May finally kidded tonight at about 4:00 I had to help deliver the first boy he came butt first. Next a girl the correct direction and last a stillborn boy  I'll get some photos when they get dried off better. They almost look black headed right now but will probably end up a dark chocolate color. All traditional coloring. The boy weighed 8 pounds while sister was 8.5 pounds.


----------



## liz (Oct 5, 2007)

*Re: May Finally kidded!!!!*

Awww..so sorry you lost a baby :sigh:

Congrats on 2 healthy :kidblue: :kidred: !


----------



## RMADairyGoats (Jun 20, 2011)

*Re: May Finally kidded!!!!*

I'm very sorry for your loss  But congrats on the other two :leap: :thumb:


----------



## Bit of Everything (Jan 28, 2011)

*Re: May Finally kidded!!!!*

Thanks I was sad when I helped her pull the last one and he wasn't moving.


----------



## RPC (Nov 6, 2009)

*Re: May Finally kidded!!!!*

Aww sorry to hear about the last one but congrats on the 2 live ones. What are you going to do with all those kids LOL


----------



## freedomstarfarm (Mar 25, 2011)

*Re: May Finally kidded!!!!*

Congrats! Sorry on the one but cant wait to see photos of the others!


----------



## Bit of Everything (Jan 28, 2011)

*Re: May Finally kidded!!!!*

I'll get photos hopefully tonight of the little darlings. They look so small compared to the ones born earlier this month.

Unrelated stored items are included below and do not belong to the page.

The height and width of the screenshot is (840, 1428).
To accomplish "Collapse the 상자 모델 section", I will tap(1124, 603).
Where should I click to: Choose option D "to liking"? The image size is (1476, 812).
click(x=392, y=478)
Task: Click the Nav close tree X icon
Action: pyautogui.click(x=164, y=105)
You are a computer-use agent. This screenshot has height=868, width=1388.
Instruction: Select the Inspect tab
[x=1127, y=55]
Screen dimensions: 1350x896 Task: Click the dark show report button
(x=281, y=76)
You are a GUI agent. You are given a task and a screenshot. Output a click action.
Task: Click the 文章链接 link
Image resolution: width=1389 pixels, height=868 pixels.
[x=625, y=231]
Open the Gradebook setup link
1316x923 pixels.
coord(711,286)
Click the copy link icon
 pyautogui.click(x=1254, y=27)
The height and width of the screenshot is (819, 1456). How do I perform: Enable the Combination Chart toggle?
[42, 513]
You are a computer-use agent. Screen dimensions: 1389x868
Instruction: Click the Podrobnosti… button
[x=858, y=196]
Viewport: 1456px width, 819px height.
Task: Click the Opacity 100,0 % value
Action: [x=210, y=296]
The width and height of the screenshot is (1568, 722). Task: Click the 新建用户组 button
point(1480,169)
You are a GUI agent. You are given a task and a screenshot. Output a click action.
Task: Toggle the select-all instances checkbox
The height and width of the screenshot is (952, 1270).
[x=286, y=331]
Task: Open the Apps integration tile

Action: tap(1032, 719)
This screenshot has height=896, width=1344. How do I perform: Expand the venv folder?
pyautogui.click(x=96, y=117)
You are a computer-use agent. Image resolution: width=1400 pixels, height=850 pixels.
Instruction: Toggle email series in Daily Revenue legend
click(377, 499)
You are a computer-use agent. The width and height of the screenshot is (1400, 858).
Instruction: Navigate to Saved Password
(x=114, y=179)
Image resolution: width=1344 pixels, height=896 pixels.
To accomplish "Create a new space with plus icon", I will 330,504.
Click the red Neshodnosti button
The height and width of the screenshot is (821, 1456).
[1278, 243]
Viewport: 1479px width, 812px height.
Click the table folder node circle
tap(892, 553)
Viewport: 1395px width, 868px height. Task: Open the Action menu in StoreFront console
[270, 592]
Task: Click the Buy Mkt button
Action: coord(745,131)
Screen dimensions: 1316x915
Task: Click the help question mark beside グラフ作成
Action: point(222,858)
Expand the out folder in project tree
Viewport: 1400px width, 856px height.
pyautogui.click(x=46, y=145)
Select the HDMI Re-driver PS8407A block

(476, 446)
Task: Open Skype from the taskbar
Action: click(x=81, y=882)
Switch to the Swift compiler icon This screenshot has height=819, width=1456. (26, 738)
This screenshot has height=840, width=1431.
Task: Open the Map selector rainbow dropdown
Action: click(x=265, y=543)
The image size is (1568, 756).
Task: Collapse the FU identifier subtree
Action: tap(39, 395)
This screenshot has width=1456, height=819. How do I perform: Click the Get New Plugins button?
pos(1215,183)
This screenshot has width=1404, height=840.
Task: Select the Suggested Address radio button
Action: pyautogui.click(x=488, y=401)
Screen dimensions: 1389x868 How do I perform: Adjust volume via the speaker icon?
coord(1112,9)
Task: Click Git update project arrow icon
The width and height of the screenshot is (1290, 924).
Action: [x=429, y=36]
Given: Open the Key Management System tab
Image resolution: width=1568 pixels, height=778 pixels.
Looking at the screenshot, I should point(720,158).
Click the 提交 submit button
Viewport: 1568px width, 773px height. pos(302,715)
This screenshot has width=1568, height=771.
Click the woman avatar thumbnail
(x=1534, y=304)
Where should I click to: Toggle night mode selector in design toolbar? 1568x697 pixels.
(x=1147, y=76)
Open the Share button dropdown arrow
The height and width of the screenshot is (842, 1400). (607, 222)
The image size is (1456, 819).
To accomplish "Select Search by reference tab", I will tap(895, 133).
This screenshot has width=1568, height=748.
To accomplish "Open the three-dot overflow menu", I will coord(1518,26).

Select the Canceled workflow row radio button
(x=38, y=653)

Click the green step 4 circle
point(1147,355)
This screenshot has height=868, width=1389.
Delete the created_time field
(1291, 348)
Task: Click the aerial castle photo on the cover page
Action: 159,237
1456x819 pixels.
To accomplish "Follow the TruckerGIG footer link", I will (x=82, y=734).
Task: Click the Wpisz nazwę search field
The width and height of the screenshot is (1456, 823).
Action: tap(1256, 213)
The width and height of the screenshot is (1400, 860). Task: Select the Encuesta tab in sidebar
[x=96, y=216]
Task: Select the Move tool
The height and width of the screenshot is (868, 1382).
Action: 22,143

Roger- The boy is going to be for sale and maybe Pearl's that was born Jan. 1. I have 1 wether sold already to a 4-Her.


----------



## RPC (Nov 6, 2009)

*Re: May Finally kidded!!!!*

Well good for you atleast you get to sell kids this year. This is another year of no money for me until after the fair I am going to seel 1-3 of Jasmine's doe kids. The kids will sell their market kids and keep the money.


----------



## Bit of Everything (Jan 28, 2011)

*Re: May Finally kidded!!!!*

We were hoping to have more to sell but after we lost a few does there went the profit. But we have 1 maybe 2 more boer wethers. And then whatever boys Honey and Tanzy have will be for sale also. We might sell the doe born today we really don't need 5 doelings.


----------



## toth boer goats (Jul 20, 2008)

*Re: May Finally kidded!!!!*

I am so sorry for the loss...  :hug:

Congrats... on the new baby.... :thumb:


----------



## RPC (Nov 6, 2009)

HAHAHA well good luck I am sure the kids will sell fast for ya. I am trying to decide what direction I want to go for my herd. I carry to much emotion with these goats. The cattle I can sell no problem but for some reason these goats are hard to sell.


----------



## Bit of Everything (Jan 28, 2011)

I'd keep them all if I could but i am really trying hard to keep the feed bill down. I'd bring every thing I found on craigslist home if I didn't fear hubby would make me sleep with them. I'm a sucker for animals, I can't sell most of my cows either. 95% of them were born right here I watched them grow up.


----------



## RPC (Nov 6, 2009)

O man you would not last long with my dad. When we wanted animals they could not be pets that had to make us money some how. We were not even aloud goldfish because how are they going to pay for their food. I have no problem selling any males but the girls I always want to keep.


----------



## Bit of Everything (Jan 28, 2011)

I'm sure we would butt heads. lol It's my dad's fault he let us have any animal we wanted when we lived in the country. I have 2 donkeys that do absolutely nothing around here. If I could find them a good home I'd let them go but I wont let just anyone have my girls. Our critters have to pull their weight also, minus the donkeys. We don't keep any wethers or steers past butcher size.


----------



## J.O.Y. Farm (Jan 10, 2012)

sorry you lost one. :hug: congratz on the other 2 though!!!!!!


----------